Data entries
==========
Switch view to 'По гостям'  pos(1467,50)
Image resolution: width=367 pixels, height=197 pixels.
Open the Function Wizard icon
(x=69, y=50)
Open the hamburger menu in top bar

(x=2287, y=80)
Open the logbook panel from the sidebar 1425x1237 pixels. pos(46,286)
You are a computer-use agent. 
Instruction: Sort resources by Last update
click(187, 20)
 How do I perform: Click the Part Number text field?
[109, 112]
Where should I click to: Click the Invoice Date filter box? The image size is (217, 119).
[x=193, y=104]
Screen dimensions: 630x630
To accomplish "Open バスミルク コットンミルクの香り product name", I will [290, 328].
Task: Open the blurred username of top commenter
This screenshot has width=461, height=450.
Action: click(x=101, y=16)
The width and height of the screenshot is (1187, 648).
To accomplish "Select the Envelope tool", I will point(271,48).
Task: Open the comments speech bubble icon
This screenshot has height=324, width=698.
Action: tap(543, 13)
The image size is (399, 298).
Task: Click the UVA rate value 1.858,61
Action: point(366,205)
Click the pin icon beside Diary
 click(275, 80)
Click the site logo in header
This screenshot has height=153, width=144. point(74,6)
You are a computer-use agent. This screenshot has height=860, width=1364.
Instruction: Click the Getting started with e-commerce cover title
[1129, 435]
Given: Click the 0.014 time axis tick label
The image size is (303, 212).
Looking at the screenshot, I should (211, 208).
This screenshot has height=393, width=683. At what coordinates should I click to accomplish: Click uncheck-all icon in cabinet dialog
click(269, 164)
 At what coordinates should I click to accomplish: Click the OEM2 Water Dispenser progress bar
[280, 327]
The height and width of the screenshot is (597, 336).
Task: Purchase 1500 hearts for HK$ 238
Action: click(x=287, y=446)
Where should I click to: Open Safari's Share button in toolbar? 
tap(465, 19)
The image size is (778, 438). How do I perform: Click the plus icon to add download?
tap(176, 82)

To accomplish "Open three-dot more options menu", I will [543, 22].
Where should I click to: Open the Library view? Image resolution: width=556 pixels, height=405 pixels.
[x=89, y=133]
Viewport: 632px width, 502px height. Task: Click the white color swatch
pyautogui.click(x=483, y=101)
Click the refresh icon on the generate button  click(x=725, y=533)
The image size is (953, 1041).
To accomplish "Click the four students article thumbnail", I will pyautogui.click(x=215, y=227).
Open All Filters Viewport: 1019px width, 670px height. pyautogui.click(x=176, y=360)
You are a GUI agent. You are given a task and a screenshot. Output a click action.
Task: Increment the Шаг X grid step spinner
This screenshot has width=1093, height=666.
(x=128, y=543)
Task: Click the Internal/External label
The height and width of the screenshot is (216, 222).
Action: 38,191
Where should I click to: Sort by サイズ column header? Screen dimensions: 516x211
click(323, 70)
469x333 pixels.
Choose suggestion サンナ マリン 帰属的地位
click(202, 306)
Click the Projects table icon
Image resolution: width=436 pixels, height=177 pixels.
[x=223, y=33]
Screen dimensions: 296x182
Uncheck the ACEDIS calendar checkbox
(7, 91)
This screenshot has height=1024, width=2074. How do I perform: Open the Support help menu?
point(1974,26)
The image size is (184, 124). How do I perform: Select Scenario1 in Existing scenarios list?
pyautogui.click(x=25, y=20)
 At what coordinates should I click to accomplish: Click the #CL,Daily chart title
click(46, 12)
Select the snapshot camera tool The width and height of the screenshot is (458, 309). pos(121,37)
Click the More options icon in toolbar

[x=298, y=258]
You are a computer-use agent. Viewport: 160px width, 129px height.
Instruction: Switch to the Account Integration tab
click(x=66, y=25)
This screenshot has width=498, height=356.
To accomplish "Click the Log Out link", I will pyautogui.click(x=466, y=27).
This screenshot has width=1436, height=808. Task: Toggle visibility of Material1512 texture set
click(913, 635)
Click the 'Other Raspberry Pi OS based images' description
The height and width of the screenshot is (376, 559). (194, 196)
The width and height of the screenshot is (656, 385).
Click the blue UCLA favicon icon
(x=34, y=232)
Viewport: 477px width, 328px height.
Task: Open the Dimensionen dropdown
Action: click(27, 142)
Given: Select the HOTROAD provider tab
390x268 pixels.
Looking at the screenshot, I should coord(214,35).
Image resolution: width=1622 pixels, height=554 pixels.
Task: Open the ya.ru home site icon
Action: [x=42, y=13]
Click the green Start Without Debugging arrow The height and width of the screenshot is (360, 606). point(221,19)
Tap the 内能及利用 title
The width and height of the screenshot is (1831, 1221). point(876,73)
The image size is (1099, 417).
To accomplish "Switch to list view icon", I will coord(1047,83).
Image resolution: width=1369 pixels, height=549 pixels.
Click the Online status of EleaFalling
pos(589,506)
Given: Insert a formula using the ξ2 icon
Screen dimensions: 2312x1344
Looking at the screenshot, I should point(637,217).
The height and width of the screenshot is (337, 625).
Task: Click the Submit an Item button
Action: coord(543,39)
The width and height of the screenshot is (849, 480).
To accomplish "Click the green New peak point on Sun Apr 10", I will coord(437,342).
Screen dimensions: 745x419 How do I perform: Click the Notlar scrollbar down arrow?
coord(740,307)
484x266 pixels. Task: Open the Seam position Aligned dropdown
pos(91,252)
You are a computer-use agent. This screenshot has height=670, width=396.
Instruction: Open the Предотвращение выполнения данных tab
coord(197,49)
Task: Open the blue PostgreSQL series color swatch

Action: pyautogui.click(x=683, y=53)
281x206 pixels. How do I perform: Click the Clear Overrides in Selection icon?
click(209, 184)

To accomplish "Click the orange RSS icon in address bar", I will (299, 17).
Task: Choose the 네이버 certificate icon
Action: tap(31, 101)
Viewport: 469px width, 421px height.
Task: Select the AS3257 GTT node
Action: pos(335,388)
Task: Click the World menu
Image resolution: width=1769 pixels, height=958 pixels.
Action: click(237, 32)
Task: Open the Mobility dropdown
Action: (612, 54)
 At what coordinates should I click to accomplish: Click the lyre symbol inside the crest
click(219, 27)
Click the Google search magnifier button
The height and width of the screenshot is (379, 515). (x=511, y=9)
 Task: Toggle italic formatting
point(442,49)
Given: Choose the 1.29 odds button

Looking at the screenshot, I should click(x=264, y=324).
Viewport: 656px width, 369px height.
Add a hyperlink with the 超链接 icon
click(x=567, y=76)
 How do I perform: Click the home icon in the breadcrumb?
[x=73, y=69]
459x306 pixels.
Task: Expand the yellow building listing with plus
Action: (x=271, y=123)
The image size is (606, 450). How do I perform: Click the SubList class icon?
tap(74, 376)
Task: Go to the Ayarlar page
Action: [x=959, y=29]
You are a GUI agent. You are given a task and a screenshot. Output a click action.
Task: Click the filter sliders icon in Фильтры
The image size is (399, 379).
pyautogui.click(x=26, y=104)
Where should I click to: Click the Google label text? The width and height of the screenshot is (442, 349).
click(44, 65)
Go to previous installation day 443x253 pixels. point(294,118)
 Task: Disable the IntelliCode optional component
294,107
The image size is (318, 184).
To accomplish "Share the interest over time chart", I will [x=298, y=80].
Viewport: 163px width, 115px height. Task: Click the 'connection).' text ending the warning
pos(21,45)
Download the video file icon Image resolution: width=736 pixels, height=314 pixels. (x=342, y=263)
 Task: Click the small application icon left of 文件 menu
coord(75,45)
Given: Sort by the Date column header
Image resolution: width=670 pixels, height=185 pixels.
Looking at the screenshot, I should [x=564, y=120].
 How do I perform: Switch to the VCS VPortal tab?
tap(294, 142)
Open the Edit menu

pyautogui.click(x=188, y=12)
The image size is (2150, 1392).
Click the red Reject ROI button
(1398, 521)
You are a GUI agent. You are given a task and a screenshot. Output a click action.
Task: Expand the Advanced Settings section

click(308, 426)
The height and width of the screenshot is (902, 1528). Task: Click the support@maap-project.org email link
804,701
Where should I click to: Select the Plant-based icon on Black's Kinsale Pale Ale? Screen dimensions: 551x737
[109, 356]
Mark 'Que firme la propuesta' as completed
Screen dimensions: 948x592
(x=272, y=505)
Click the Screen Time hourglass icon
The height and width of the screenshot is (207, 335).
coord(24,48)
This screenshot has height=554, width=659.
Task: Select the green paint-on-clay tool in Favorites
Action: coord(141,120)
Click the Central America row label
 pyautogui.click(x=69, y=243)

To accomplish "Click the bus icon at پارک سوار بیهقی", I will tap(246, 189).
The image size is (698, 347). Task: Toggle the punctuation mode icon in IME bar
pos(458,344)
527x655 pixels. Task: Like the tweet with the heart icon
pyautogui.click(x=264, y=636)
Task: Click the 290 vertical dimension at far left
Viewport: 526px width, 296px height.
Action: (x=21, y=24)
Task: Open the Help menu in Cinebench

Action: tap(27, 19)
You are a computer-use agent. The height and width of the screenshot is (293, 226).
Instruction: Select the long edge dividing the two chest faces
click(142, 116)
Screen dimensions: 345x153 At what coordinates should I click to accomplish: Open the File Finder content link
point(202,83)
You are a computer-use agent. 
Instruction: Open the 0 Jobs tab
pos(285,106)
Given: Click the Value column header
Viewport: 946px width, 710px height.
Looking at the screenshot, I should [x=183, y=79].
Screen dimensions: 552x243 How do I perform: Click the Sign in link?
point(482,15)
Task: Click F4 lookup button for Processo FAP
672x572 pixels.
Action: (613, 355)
==========
Copy out the material from the line with "How do I perform: Click the home" to the line with "will [x=298, y=80].", both included, reproducing each line word for word.

▶ [OUTPUT FOR THIS TASK]
 How do I perform: Click the home icon in the breadcrumb?
[x=73, y=69]
459x306 pixels.
Task: Expand the yellow building listing with plus
Action: (x=271, y=123)
The image size is (606, 450). How do I perform: Click the SubList class icon?
tap(74, 376)
Task: Go to the Ayarlar page
Action: [x=959, y=29]
You are a GUI agent. You are given a task and a screenshot. Output a click action.
Task: Click the filter sliders icon in Фильтры
The image size is (399, 379).
pyautogui.click(x=26, y=104)
Where should I click to: Click the Google label text? The width and height of the screenshot is (442, 349).
click(44, 65)
Go to previous installation day 443x253 pixels. point(294,118)
 Task: Disable the IntelliCode optional component
294,107
The image size is (318, 184).
To accomplish "Share the interest over time chart", I will [x=298, y=80].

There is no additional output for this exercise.